When Xu raised the matter of divorce, Zhang agreed decisively. Their separation became one of the earliest celebrated examples in China of a civil divorce carried out under modern law.

Lin Huiyin

This is one major reason Xu Zhimo’s views on love have long drawn criticism. Zhang Youyi’s abilities and dignity, together with the fact that she was leaving the marriage with two children, made it easy for many people to condemn Xu on both emotional and moral grounds. From that condemnation came broader doubts about his entire philosophy of love.

Yet Xu’s own words are more severe and more demanding than they are often made to seem. “If I find her, I am fortunate; if I do not, then that is my fate.” His position was not that one should drift from one romance to another in search of poetic excitement. It was that if true love could not be found, then one should accept that fact rather than settle casually for an imperfect substitute.

This is why changing his phrase into “if I lose her, that is my fate” distorts his meaning. To lose something presumes that one first possessed it. That version turns Xu into a romantic adventurer, someone treating love as an experiment. But his original statement means something harsher: better no love at all than a love that falls short of the soul’s absolute demand.

Whether one admires or rejects that standard, it was clearly the principle by which he wished to live.

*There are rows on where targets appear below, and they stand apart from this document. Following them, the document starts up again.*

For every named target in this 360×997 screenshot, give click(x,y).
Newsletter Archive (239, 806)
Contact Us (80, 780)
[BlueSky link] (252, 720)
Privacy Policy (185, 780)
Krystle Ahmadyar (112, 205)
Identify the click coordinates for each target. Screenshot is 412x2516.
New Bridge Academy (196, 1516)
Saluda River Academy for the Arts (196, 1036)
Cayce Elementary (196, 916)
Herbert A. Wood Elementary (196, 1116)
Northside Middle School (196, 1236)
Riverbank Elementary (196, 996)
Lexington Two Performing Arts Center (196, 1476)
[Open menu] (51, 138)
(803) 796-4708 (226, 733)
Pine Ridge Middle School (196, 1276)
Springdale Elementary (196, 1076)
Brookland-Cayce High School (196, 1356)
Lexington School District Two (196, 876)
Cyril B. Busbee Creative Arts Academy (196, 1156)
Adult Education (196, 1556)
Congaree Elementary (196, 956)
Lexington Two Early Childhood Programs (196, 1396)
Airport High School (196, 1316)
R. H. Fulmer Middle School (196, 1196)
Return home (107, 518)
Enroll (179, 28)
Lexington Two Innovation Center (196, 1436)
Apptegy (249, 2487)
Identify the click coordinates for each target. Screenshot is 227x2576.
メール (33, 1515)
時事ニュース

A disciple who never ceased to honor his teacher

The letter also reveals another side of Xu Zhimo: the seriousness of his respect for Liang Qichao.

Liang had sternly condemned Xu’s divorce. Later, Xu’s beloved Lin Huiyin became engaged to Liang’s own son. Xu ended that relationship decisively, and there is no sign that he allowed bitterness toward his teacher to grow from it. In the letter, his tone is earnest and unwavering. He defends his own view of love, but does so while maintaining full respect for Liang and hoping to be understood.

That same combination of firmness and deference appeared again at his wedding to Lu Xiaoman. Xu had invited Liang Qichao to serve as witness, but Liang used the occasion to publicly scold the couple, accusing them of treating marriage without proper seriousness. The guests found it difficult to bear. Xu, however, did not answer with resentment. Embarrassed and ashamed, he stepped forward, apologized to his teacher, and tremblingly pleaded: “Please, teacher, do not go on. Spare your disciple a little face.”

What is even more telling is that Xu never came to hate Liang for this humiliation.

On January 19, 1929, Liang Qichao died at Peking Union Medical College Hospital. Xu Zhimo, then in Shanghai, was devastated by the news and traveled to Beijing to take part in the memorial observances. Afterwards, he devoted great effort to publishing Liang’s posthumous manuscripts and promoting his scholarship and character. That was not a gesture of obligation. It came from genuine sincerity.

Xu Zhimo’s ideas about love will likely remain controversial. Many will continue to question the cost of his idealism, especially in light of those hurt by his choices. But his loyalty to Liang Qichao, his capacity to disagree without discarding reverence, and his faithfulness to the bond between teacher and student are much harder to dispute.